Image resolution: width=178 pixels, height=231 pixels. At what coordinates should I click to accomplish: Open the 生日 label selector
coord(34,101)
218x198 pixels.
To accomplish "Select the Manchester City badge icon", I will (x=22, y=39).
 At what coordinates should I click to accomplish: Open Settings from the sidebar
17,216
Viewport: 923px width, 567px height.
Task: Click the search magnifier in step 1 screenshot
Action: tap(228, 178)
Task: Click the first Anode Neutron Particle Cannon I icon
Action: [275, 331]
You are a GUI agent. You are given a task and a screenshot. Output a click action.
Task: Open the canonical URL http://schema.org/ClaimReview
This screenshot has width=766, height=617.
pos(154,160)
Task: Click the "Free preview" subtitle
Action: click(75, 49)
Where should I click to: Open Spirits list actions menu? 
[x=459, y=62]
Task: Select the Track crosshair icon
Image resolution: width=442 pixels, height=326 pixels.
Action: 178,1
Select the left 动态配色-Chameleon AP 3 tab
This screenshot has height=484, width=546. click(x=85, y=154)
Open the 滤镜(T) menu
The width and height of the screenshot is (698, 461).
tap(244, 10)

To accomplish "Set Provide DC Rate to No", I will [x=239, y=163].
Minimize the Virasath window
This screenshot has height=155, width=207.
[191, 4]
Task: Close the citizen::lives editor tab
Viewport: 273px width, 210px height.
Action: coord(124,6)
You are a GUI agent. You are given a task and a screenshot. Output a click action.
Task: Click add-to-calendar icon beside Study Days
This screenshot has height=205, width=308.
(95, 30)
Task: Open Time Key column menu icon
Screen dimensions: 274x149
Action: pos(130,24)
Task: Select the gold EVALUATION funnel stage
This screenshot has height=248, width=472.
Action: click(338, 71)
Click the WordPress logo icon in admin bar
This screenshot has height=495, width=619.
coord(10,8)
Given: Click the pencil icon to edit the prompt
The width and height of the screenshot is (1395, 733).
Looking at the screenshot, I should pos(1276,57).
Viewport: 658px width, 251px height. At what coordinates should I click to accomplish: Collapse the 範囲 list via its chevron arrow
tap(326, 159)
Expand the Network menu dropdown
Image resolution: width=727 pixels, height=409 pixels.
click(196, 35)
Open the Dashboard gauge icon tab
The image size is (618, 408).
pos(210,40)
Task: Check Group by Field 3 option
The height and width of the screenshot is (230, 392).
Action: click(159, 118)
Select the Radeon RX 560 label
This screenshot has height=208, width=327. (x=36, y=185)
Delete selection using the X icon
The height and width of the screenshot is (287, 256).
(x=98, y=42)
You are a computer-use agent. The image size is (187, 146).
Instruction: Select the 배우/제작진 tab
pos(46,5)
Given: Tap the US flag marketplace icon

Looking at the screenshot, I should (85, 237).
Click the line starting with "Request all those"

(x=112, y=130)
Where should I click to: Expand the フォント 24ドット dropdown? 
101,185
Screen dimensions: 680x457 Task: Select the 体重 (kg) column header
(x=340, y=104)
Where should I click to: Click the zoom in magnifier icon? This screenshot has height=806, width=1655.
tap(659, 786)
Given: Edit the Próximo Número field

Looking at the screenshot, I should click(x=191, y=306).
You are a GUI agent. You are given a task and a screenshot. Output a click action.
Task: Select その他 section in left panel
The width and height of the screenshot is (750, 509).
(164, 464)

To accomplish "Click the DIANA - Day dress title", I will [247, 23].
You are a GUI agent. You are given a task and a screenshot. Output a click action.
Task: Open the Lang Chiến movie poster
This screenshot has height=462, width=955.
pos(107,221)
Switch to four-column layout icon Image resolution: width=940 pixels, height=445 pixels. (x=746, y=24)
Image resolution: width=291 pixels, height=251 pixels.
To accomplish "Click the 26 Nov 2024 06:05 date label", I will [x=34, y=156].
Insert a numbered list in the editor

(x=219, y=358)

● **ACTION ITEM**: Return exactly the lines above from the line that has "The width and height of the screenshot is (698, 461)." through the line that has "Given: Click the", inclusive, and nothing else.

● **OUTPUT FOR THIS TASK**:
The width and height of the screenshot is (698, 461).
tap(244, 10)

To accomplish "Set Provide DC Rate to No", I will [x=239, y=163].
Minimize the Virasath window
This screenshot has height=155, width=207.
[191, 4]
Task: Close the citizen::lives editor tab
Viewport: 273px width, 210px height.
Action: coord(124,6)
You are a GUI agent. You are given a task and a screenshot. Output a click action.
Task: Click add-to-calendar icon beside Study Days
This screenshot has height=205, width=308.
(95, 30)
Task: Open Time Key column menu icon
Screen dimensions: 274x149
Action: pos(130,24)
Task: Select the gold EVALUATION funnel stage
This screenshot has height=248, width=472.
Action: click(338, 71)
Click the WordPress logo icon in admin bar
This screenshot has height=495, width=619.
coord(10,8)
Given: Click the pencil icon to edit the prompt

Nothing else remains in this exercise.